Gator grad Thomas George, M.D., is dedicated to finding new treatments for GI cancer patients
By the time most gastrointestinal cancers are diagnosed, the clock is already ticking. There are few telltale signs of gastrointestinal cancer; the symptoms, when present, tend to feel like everyday problems such as a stomachache or diarrhea. Because of this, the disease is often diagnosed after the cancer has advanced.
“One of our biggest challenges is being able to come up with strategies to reverse the clock and get our arms around the cancer, recognizing sometimes that it has already spread and is more advanced,” said Thomas George, M.D., the medical director of the gastroenterology oncology program within the UF Health Cancer Center and an associate professor of medicine in the UF College of Medicine.
This challenge, to find new and better ways to treat a dangerous, advanced disease, is just one of the reasons George decided to focus his clinical and scientific energies on gastrointestinal cancers.
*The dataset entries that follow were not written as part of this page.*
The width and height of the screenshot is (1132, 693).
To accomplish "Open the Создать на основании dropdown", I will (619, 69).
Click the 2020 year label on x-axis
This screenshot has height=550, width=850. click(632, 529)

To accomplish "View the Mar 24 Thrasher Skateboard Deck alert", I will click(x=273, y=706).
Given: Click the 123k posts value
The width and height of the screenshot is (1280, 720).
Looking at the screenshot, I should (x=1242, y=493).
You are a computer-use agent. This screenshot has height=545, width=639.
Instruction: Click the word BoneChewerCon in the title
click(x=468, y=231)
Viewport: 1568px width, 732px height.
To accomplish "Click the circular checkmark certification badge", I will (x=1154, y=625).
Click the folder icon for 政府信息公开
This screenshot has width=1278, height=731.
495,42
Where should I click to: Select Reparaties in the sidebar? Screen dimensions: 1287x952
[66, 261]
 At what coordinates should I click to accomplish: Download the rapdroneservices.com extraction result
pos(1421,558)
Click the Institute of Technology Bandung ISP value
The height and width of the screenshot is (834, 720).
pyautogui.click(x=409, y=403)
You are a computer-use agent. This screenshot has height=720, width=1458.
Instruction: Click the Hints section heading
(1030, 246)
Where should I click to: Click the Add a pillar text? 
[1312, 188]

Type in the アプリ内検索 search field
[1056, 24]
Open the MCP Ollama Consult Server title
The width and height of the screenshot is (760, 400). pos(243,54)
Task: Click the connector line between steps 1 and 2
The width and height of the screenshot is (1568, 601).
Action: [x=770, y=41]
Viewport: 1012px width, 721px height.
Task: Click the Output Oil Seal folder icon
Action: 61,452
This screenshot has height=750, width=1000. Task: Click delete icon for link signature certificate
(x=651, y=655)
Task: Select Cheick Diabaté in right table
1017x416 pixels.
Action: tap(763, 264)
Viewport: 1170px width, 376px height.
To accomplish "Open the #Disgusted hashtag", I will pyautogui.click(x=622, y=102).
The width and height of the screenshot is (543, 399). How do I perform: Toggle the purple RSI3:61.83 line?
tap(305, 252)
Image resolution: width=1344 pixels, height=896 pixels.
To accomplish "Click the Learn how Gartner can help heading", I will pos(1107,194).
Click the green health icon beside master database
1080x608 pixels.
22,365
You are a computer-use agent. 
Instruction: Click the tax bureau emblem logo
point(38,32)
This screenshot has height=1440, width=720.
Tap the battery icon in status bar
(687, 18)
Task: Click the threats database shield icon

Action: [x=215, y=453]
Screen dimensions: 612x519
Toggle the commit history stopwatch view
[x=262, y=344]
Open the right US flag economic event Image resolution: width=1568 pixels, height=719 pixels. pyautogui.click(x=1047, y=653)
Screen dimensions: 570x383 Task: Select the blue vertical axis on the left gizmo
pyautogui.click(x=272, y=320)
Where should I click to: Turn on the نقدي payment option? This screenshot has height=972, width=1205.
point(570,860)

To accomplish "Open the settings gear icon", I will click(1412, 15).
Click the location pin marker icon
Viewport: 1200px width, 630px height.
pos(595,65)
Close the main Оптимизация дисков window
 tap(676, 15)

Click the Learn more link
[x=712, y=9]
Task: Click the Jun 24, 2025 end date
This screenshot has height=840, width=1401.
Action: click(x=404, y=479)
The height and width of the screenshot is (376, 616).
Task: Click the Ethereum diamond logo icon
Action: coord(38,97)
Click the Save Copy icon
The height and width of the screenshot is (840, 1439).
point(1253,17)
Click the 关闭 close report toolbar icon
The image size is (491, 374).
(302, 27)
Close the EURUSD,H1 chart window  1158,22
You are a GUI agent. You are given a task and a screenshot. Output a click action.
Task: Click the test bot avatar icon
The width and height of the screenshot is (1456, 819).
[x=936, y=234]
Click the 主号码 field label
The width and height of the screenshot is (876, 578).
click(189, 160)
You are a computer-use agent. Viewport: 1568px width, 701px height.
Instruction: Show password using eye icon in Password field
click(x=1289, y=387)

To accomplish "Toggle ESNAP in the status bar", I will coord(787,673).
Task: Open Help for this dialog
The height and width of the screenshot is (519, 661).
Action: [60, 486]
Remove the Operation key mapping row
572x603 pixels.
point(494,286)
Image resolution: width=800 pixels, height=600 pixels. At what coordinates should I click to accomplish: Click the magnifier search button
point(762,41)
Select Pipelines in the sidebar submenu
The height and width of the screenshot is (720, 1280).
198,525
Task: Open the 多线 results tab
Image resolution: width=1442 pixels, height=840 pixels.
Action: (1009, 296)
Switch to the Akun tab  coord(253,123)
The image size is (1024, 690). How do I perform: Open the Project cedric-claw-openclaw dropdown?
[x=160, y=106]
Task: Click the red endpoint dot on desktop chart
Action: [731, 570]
Since entering medical school at the University of Florida, George has been committed to using his scientific skills and training to make people’s lives better.
“Oncology was the natural next step,” he said. “There is tremendous opportunity for scientific discovery to blend with being able to help patients. I also experienced cancer in my own family, and seeing the impact of it made it important to me to make sure there was always something that could be done.
“Also, colorectal and pancreas cancers were things I had personal experience with, so I felt a deep commitment to working in those areas.”
George’s main passion is providing patients with new treatments, particularly in cases where there are few other therapeutic options. Trying experimental therapies helps current patients receive potentially beneficial treatments that aren’t on the market yet, and also helps future patients, who will benefit from the research collected during the clinical trial.
In addition to his research and caring for patients, George also serves as the director of the fellowship training program in gastrointestinal oncology. It’s a fitting role considering not only his commitment to educating the next generation of physicians, but also the fact that he completed all the steps of his education at UF, from his undergraduate years and medical school to his own residency and fellowship.
“I didn’t intend that to be the case, but at every step of my education, the next best opportunity was at UF,” he said. “To some degree, that helped me advance faster. I did not have major transitions so I could focus my education on the things that needed to be focused on.”